**TASK OBJECTIVE**
Quote the lines below from the one containing "Given: Select the" to the final line, both ends included; exclude the pictures.

**Stored data entries**
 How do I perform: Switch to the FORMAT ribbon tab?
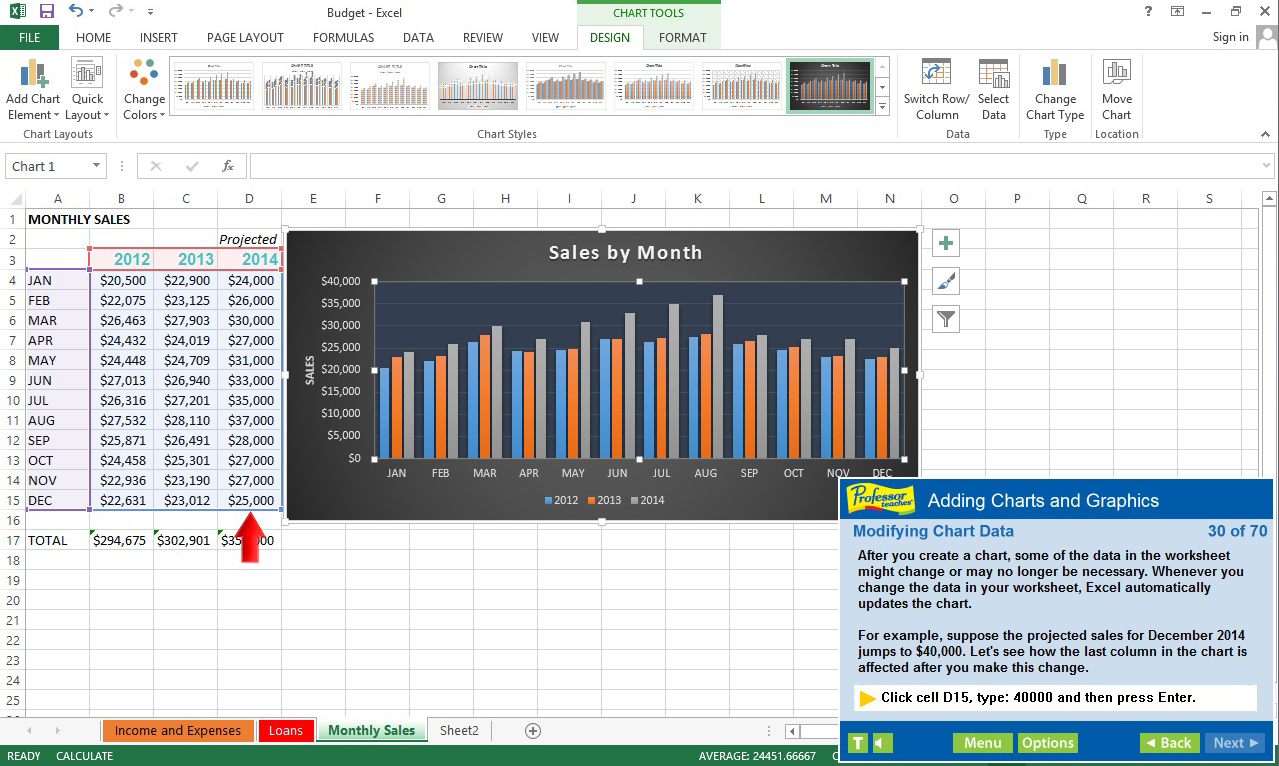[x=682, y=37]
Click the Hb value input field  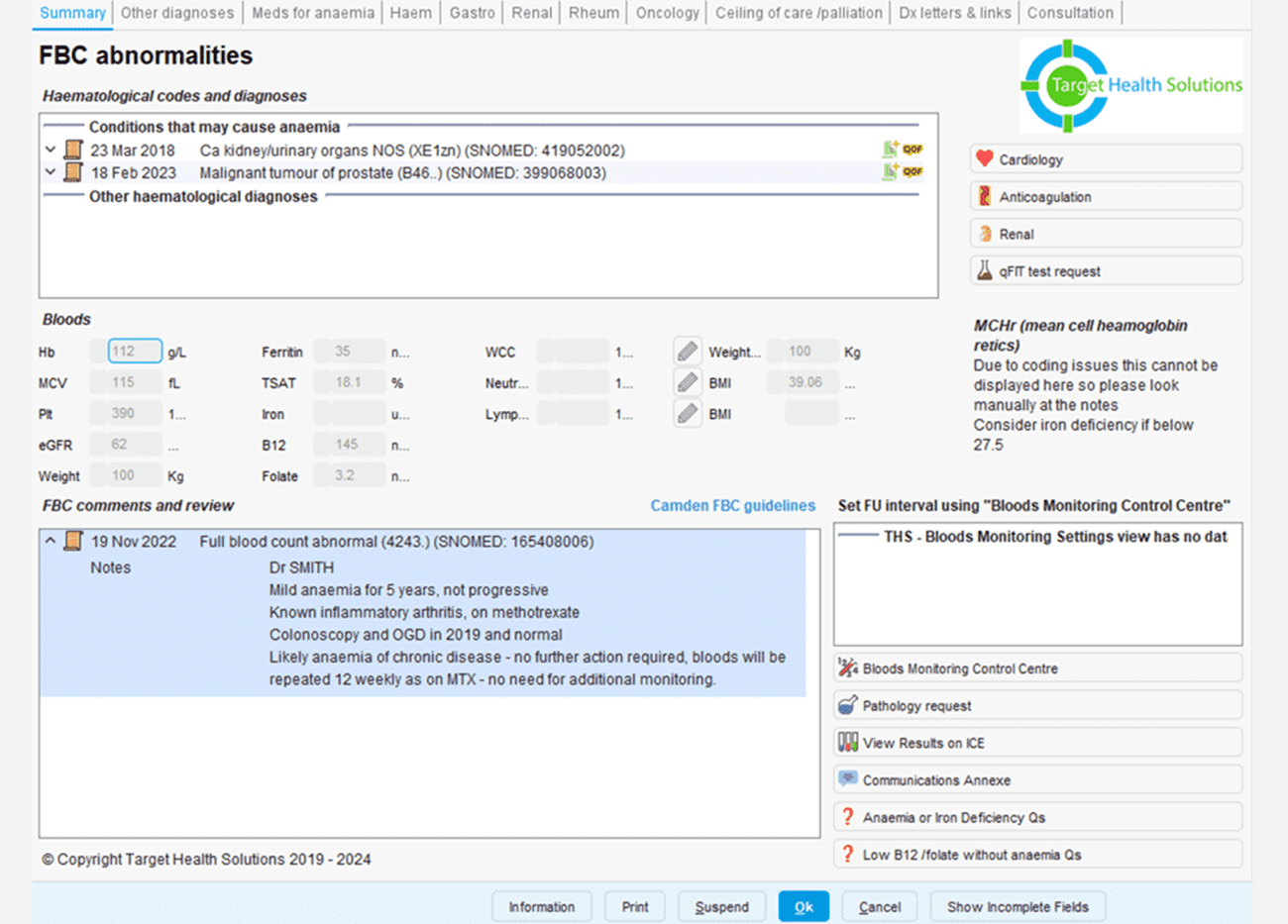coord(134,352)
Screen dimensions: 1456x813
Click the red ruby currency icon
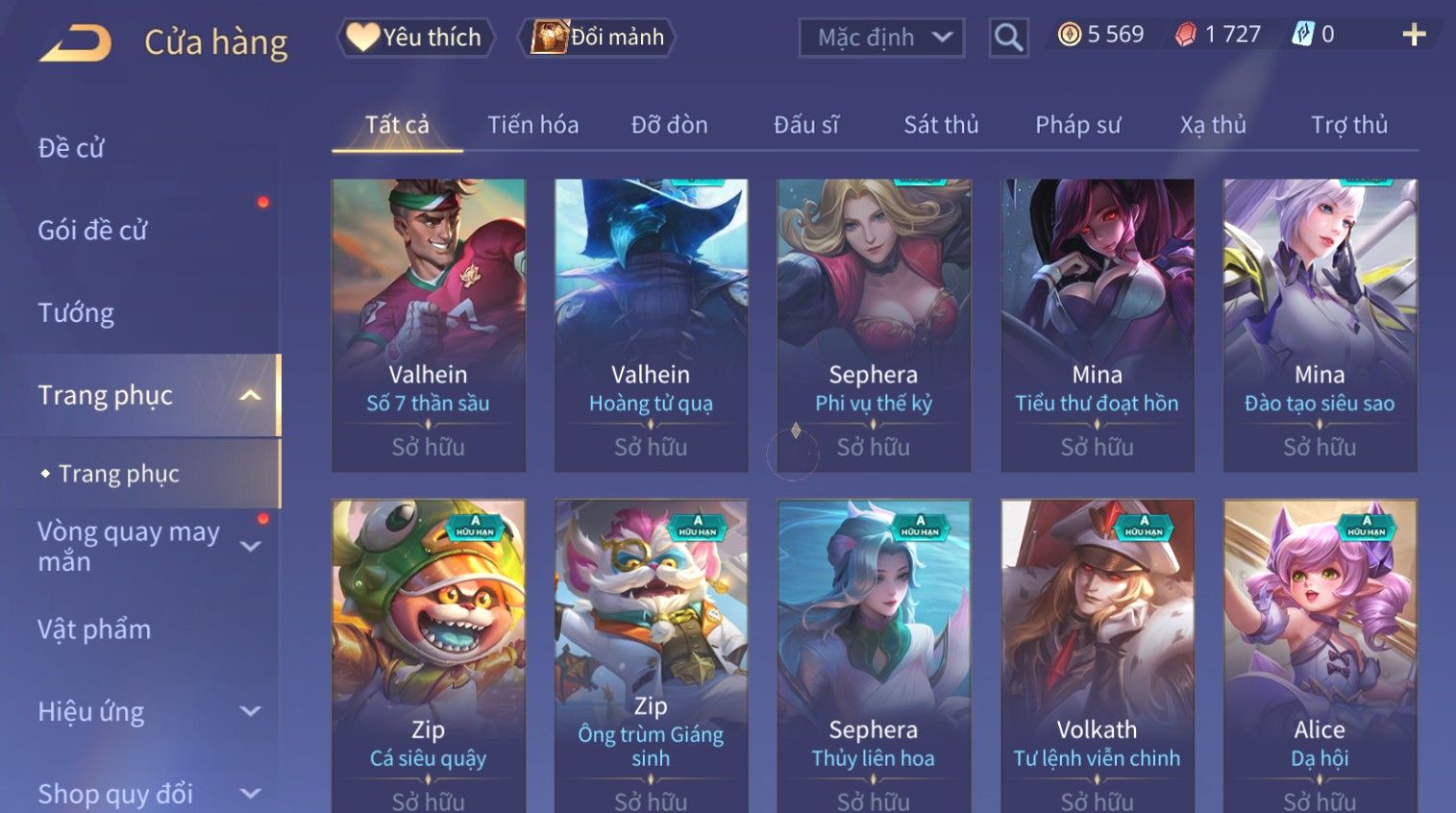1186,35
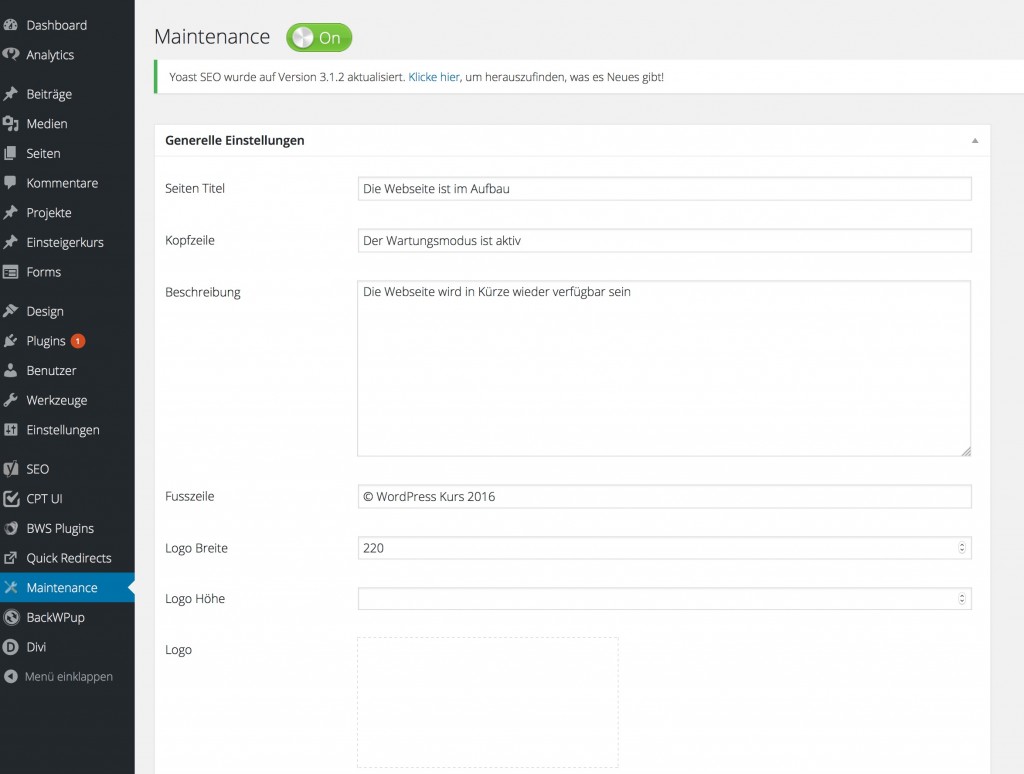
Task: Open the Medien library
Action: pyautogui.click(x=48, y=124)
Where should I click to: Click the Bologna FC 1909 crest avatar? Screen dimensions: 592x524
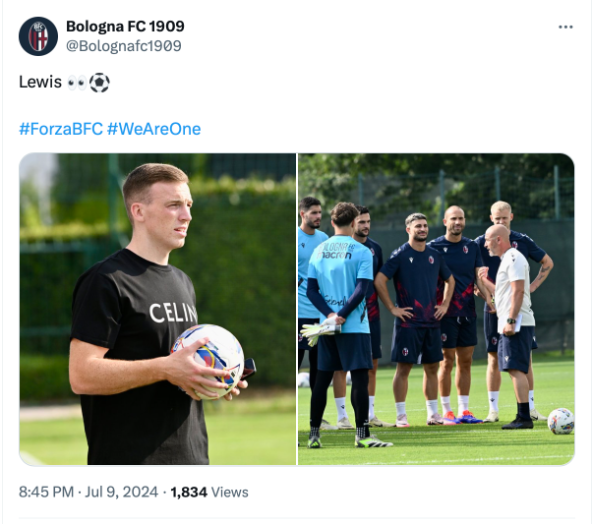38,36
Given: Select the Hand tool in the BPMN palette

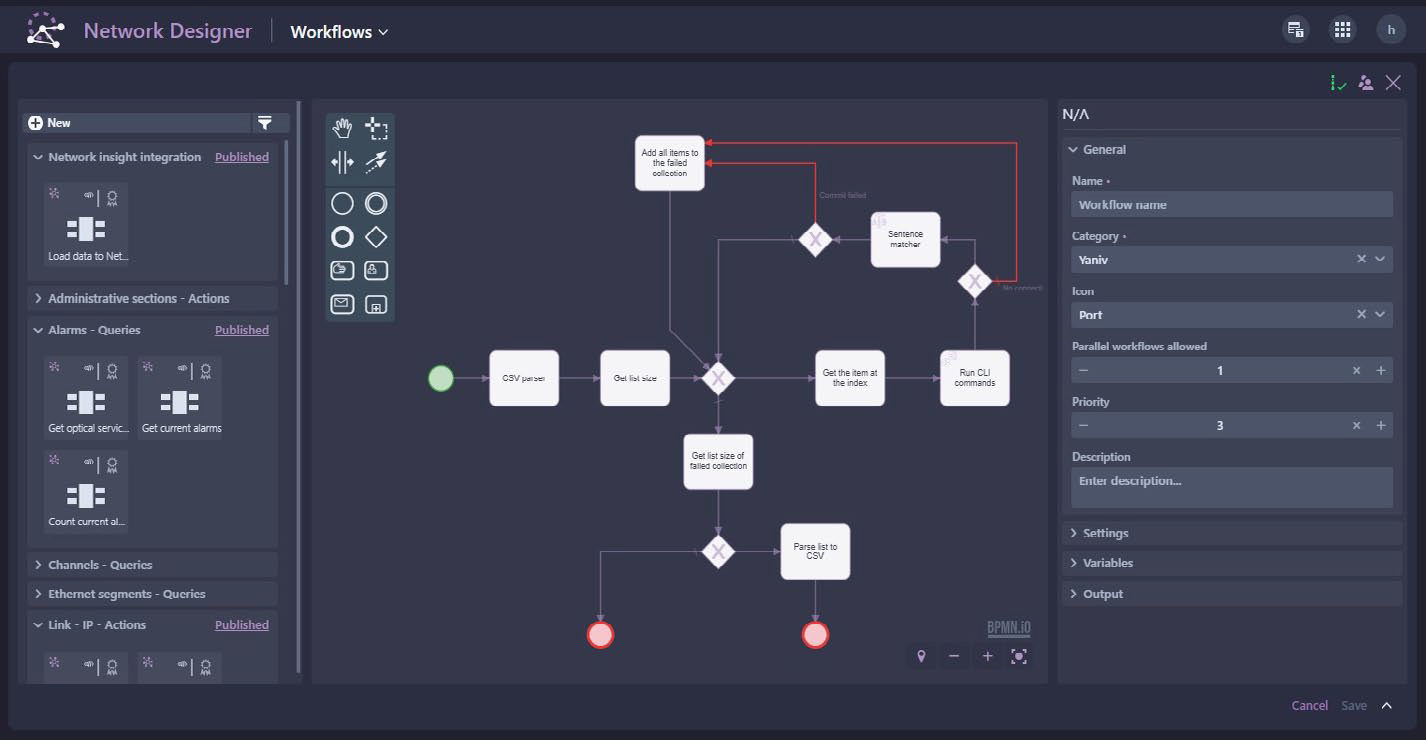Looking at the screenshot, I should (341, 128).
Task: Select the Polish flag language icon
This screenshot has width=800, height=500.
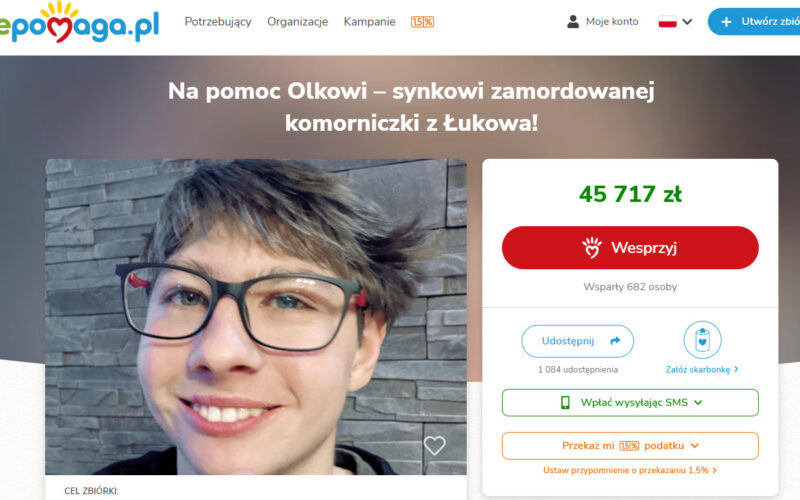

**RESPONSE**
Given: Select the Hand tool in the BPMN palette

Looking at the screenshot, I should (341, 128).
Task: Select the Polish flag language icon
This screenshot has width=800, height=500.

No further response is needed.